If I may be real honest here, I would like to share some raw thoughts on Uncle Frankie. No one has ever known or heard this from me. Not even Koay. 

When I first met Adrian's family, I was excited and nervous at the same time. Prior to to the meet, I know that his family practices Buddhism and I never have a problem with that. My only struggle (at that time) was knowing that his dad was a bit against Christianity (reasons will not be mentioned here of course) and I am a Christian so yes, I was afraid that our relationship may not be approved or receive their blessings because Adrian and I have different beliefs (at that time before Adrian encountered Jesus) and yes I was scared that his parents will not like me as much. 

I was wrong. From day one, Uncle Frankie has treated me like his own daughter. Whenever we have family dinner, he will always suggest More More Thai (our favorite Thai restaurant) because Adrian told him that I'm a big fan of Thai food. Even when he is tired, he will still make the effort to play few rounds of mahjong whenever I'm at his house. I'm blessed for sure.



Read on, the best part is coming :)

Uncle Frankie has always been a healthy person despite having to go through dialysis three times a week. He had always eat rightly and exercise whenever he has the energy to. Can you believe it that he has gone through the 4-hours-of-dialysis for 11 years now?

It is sad that this time when a bacteria infected him, his body was too weak to fight against and that led to many other complications. It is heartbreaking, but I know he is now safe with Jesus. He is most likely dancing and singing with the angels in Heaven now. Party all day long. Heh. 

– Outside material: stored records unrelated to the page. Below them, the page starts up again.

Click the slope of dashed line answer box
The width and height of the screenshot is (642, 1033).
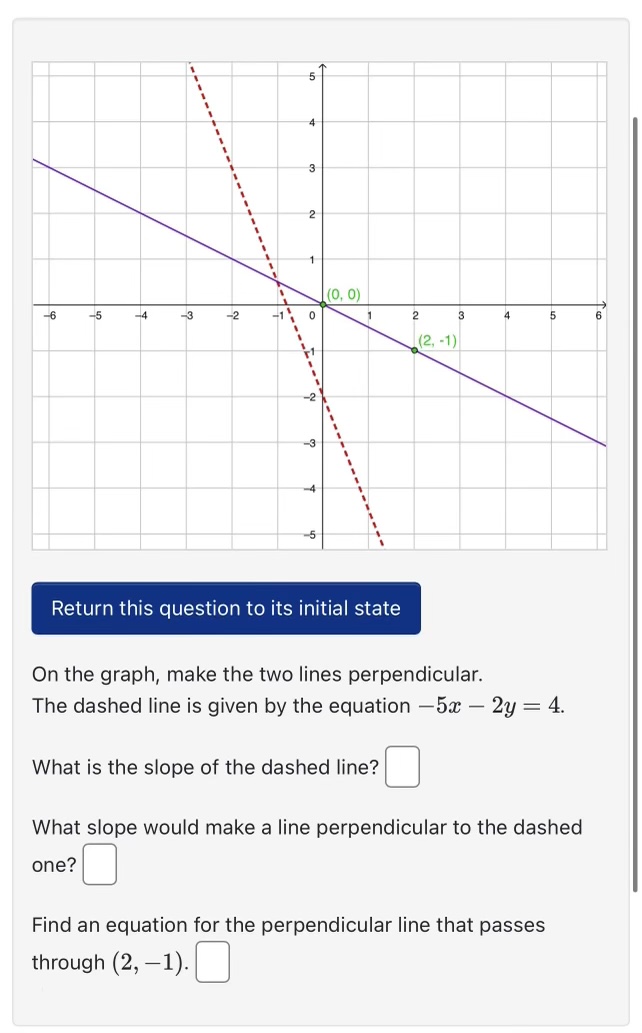(402, 766)
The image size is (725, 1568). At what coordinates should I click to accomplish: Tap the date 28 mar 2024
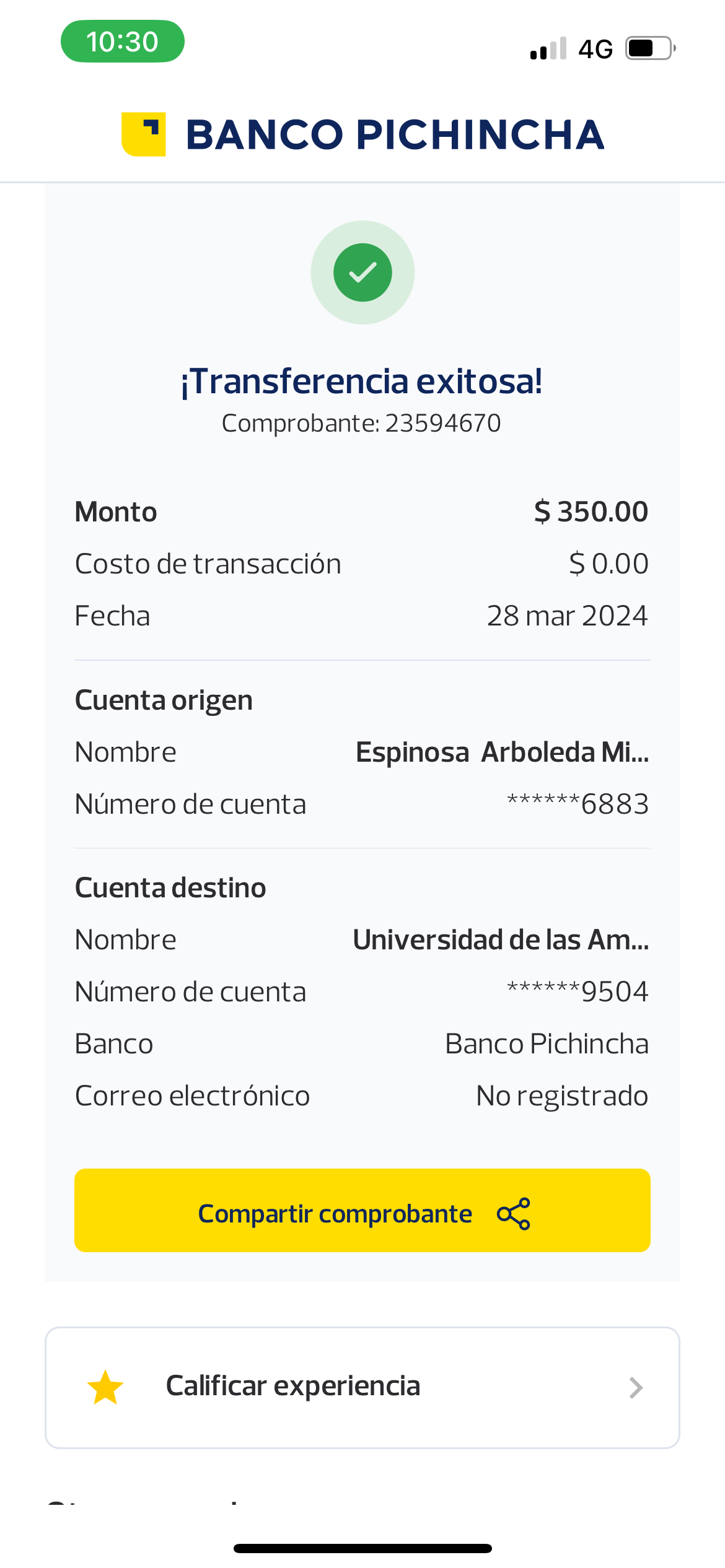pyautogui.click(x=567, y=616)
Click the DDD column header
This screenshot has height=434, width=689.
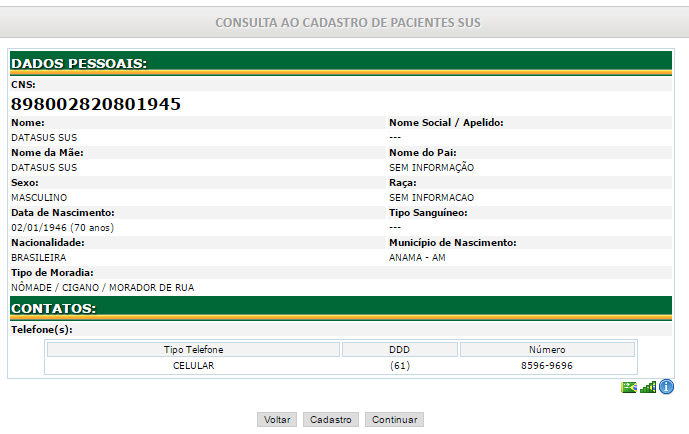(400, 350)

When Adrian became a Christian years ago, his dad was one of those people that he felt/thought will not be so approving of this decision. Turns out, his dad was the most supportive and even followed him to church a few times. Even then, Uncle Frankie remains a Buddhist. 

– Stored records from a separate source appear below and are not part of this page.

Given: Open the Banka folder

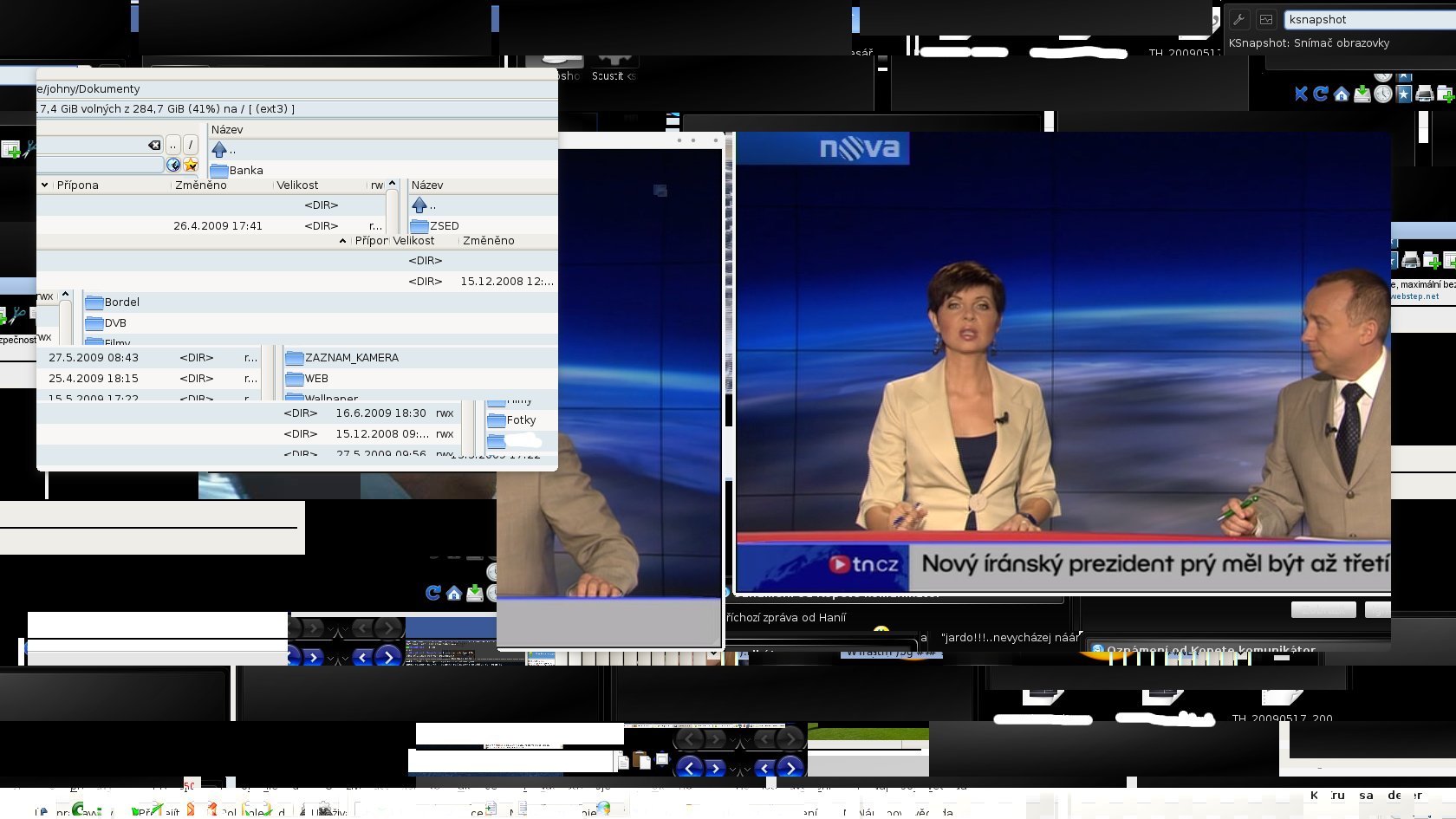Looking at the screenshot, I should (245, 171).
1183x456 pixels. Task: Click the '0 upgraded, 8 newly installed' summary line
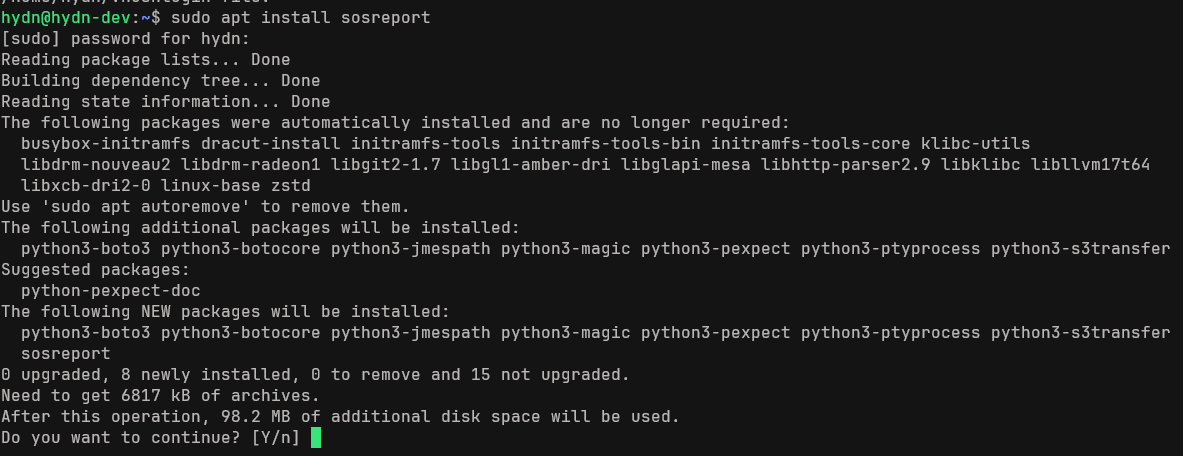[x=315, y=374]
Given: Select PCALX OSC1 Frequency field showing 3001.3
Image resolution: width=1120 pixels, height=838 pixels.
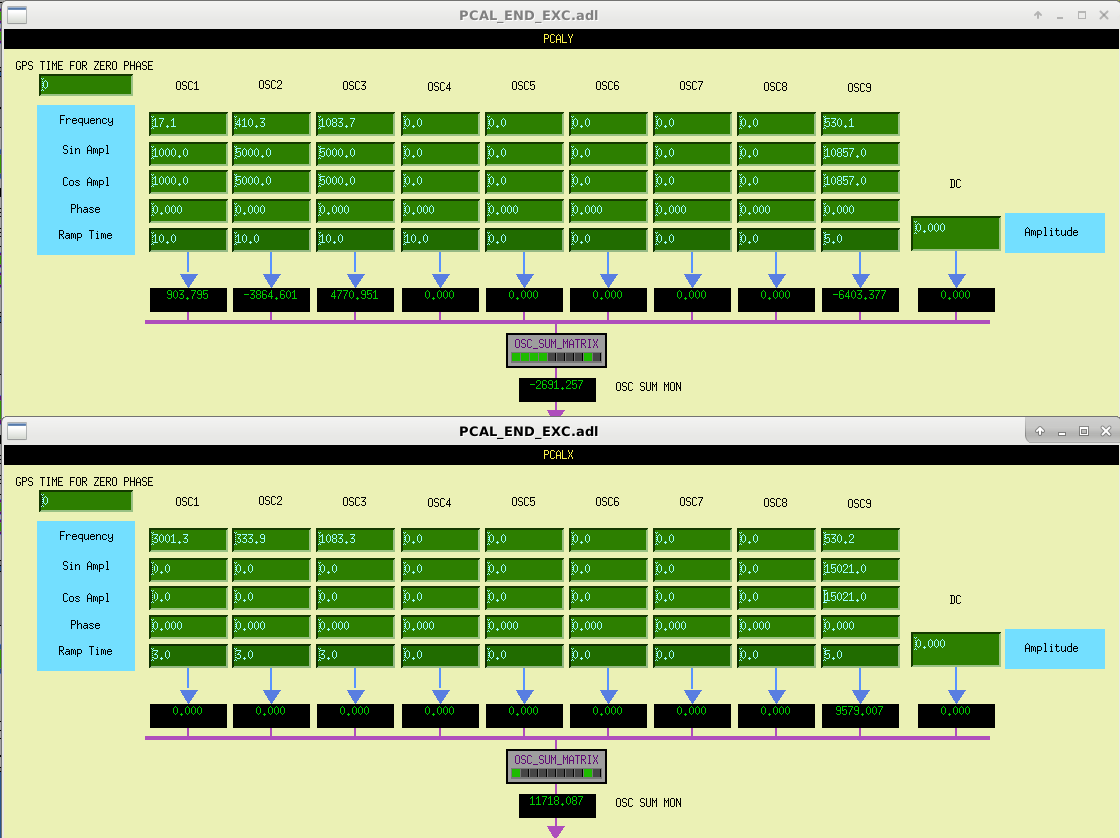Looking at the screenshot, I should point(188,539).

Adrian prays with his dad and mom every night before they go to bed and that has been a culture that both his parents adapt with. So, normally they will always gather either in the living room or his parents room to pray then they will say goodnight and I love you. 

His parents, most supportive bunch ever. 

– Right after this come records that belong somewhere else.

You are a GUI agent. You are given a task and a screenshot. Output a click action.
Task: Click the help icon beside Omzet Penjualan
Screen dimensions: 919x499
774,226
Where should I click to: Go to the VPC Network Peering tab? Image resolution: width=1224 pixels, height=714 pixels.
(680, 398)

When Adrian first asked his dad if he could go through the water baptism, his dad answered him, "Maybe not yet." So, Adrian waited for about another year and asked his dad again. This time, his dad gave the permission and both his dad and mom attended his water baptism and rejoiced with him. That was a memorable day. 

Did you know that on the day we bid the final goodbye to Uncle Frankie, the day his body was turned into ashes, that was also the same day Adrian was baptized, exactly a year ago? Talk about God's perfect timing hah. 

Anyways, when Uncle Frankie was admitted into the hospital, he was in and out of consciousness every now and then and his body was weak. There was one morning where he woke up and told Adrian to gather his mom and sister to be at the hospital. 

As soon as they came, he had asked for their permission to accept Christ as his personal Savior and then Pastor Joseph came and led him on a sinner's prayer. He also went through water baptism okay. This is an amazing story because Uncle Frankie used to be known as someone whom doesn't like Christianity. You cannot even mention about it in front of him. 

Despite all that, he had asked to accept Christ and now we all know he is in Heaven, painless. 

Death is never an easy chapter, especially when it's someone so important to you. 

Hi Uncle Frankie, 

It's been a blessing to me and my family ever since we knew you about three years ago. I am so thankful that my friends even got the chance to know you when they all went over to the house for CNY gathering. 

I am very sad that you won't be there when Adrian and I make our vows, or spoil our children like any grandparents would. I am very sad that I never got the chance to call you father and be a good daughter in law. I am very sad that my children will never get to feel your hugs and kisses and know you like how Wallace and Chloe did. 

But it's all okay because I know that you are where God wants you to be, in His arms with no more dialysis and no more tubes in and out of your body. 

We miss you and we always will. We will see you again in Heaven one day :)

Singing off, your daughter in law to be.